One year on: The Momo trade would have lost money before a 15 percent rally of its ADRs on Tuesday, as the company forecast revenue that beat analyst estimates. The shares have gained 11 percent since last year’s conference. The SPQ fund began buying Momo shares in late 2016 and it was the fund’s top winning trade in 2017 as shares soared, said Gregoire Dechy, SPQ’s chief operating officer. The fund started to cut holdings from mid-July, believing Momo’s growth had started to slow with quickly rising expenses, making the stock fairly priced, he said. The fund has since sold all of its Momo shares.
Carson Block, chief investment officer of Muddy Waters
Investment thesis: Block tried a new strategy in shorting Hong Kong stocks last year. By telling media that he would announce a new target at Sohn Conference but not name it, Block triggered a flurry of speculation in the city’s equity market one day before the conference, causing selloffs in some mid- and small-cap stocks. Man Wah Holdings, the real short target which Block believed was a fraud, plunged 18 percent in two days.
One year on: Two days after being targeted, Man Wah published a statement denying Muddy Waters’ allegations and sent the shares up by record. It then conducted share buybacks to show management’s confidence.
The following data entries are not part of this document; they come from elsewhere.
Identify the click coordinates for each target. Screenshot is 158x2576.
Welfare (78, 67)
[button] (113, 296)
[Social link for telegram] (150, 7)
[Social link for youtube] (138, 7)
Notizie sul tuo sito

The stock recovered the losses soon and gained as much as 43 percent in the five months after the conference. They’ve since fallen, but are still up 18 percent from a year ago. Block declined to comment.
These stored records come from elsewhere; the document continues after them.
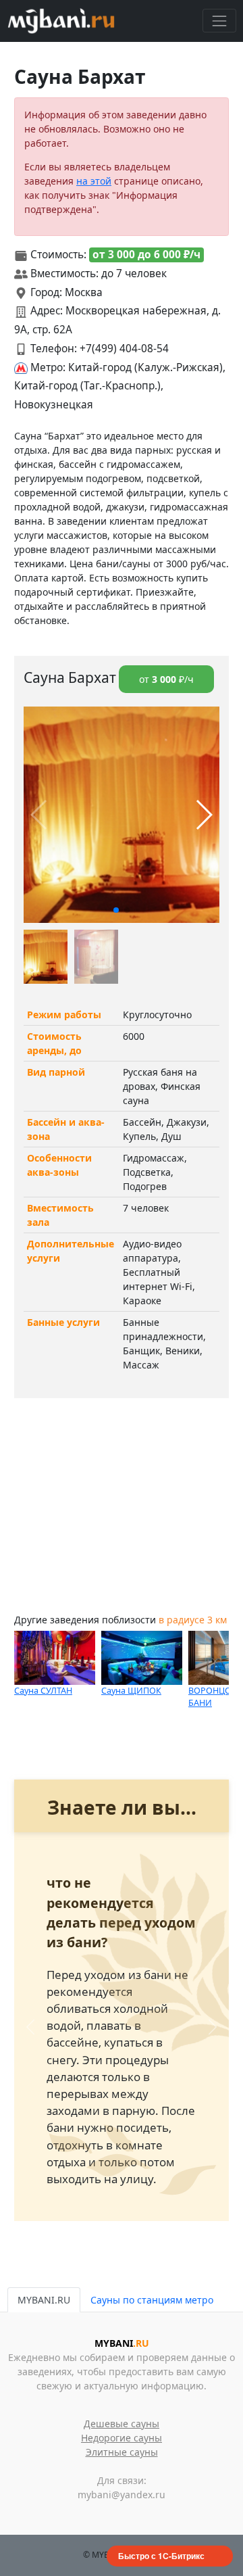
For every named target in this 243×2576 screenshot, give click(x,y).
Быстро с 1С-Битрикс (161, 2556)
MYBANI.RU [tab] (44, 2299)
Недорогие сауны (121, 2437)
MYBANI (121, 2343)
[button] (116, 910)
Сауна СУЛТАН (43, 1690)
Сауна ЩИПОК (131, 1690)
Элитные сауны (122, 2452)
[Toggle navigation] (219, 20)
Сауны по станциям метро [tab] (151, 2299)
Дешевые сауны (121, 2423)
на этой (93, 180)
Dan David, CIO of FG Alpha Management
Investment thesis: The U.S. hedge fund said it was short-selling Hong Kong-listed Dali Foods Group Company Ltd., questioning the firm’s accounting. Shares of Dali Foods dropped 6.5 percent on that day.
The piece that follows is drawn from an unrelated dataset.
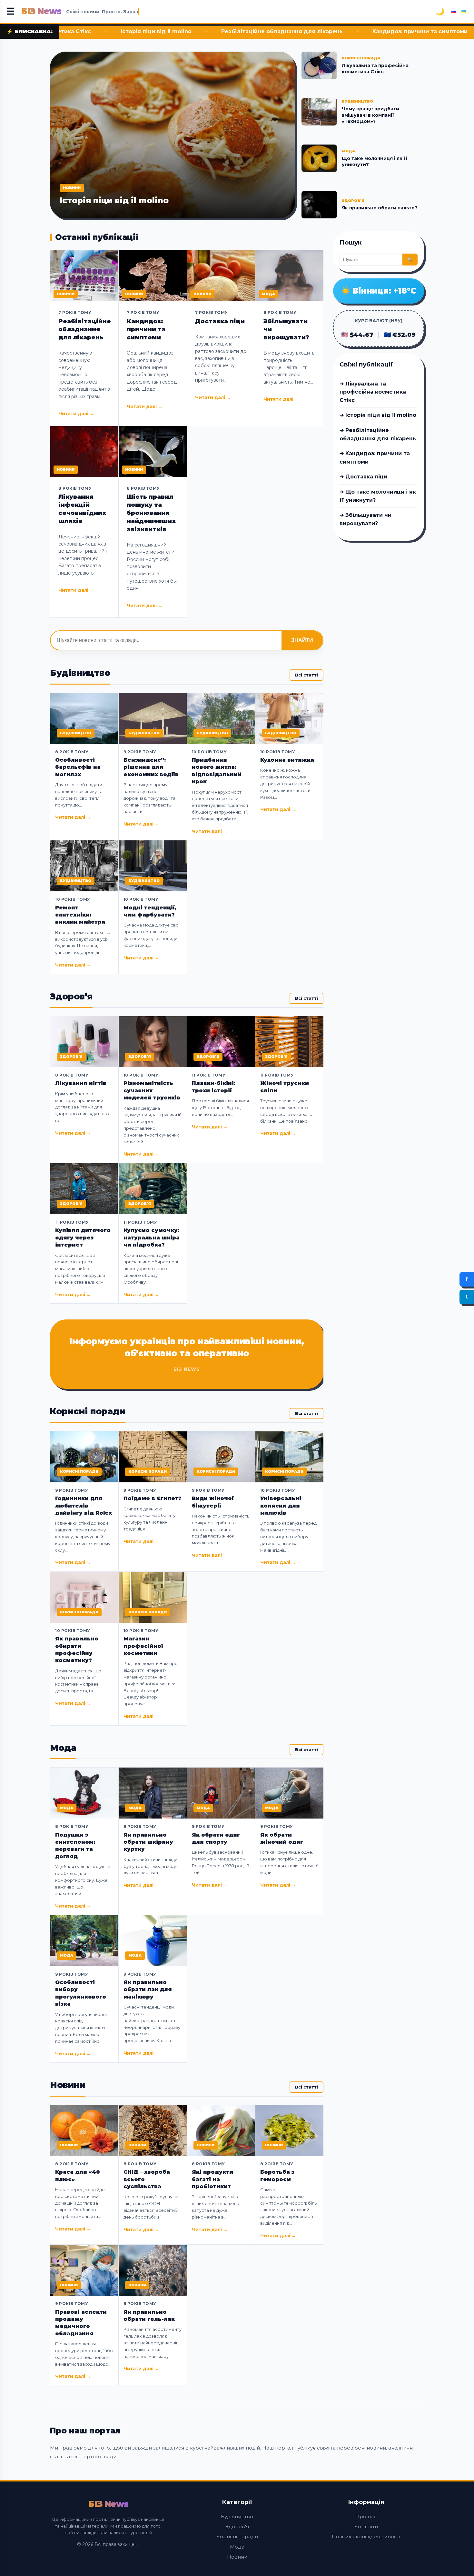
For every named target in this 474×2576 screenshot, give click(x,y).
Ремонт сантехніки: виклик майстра (80, 915)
One year on: It turned out to be another burnt short. A day after David’s call, Dali Foods rebounded after the company put out a statement saying the allegations were misleading. Riding on Hong Kong’s bull market, its shares rallied almost 40 percent in the past year. David didn’t reply to emails seeking comment.
Wan Yuet Wei, CIO of Wei Capital Management
Investment thesis: Wan said shares of Chinese automaker Great Wall Motor Co. had the potential to surge as much as 100 percent in a best case scenario and could rise 48 percent even in a base-case scenario. She said her call was based on a product upgrade from China’s largest SUV-maker.
One year on: Great Wall, a popular target of short-sellers in Hong Kong last year, has slumped almost 10 percent in the past year. The product upgrade was well received and drove strong performance initially, said Wan. That changed as it became evident that Great Wall was hanging on too long to old models that weren’t selling well, and China’s automakers lagged as trade pressure from the U.S. intensified, said Wan, adding that her fund has been trading the stock actively. She declined to say whether it continues to own the shares.
Eashwar Krishnan, managing partner of Tybourne Capital
Investment thesis: Rolls-Royce Holdings Plc.’s stock price might rise 85 percent by 2020 as the company boosted its share of a growing market for aircraft enginees, Krishnan said last year. It could double its market share in the next five to seven years, he added.
One year on: Rolls-Royce shares have declined about 2 percent in the past year after being hit by fears of cost overruns. The company has met or exceeded all business guidance and non-recurring expenses should be resolved by early 2019, said Krishnan. The costs don’t detract from its attractive growth in revenue, margins and cash flows for many years to come, he added. “We believe Rolls-Royce’s ability to generate cash is vastly under-estimated by the street,” he said. “Our estimates are significantly ahead of consensus and we continue to be shareholders.”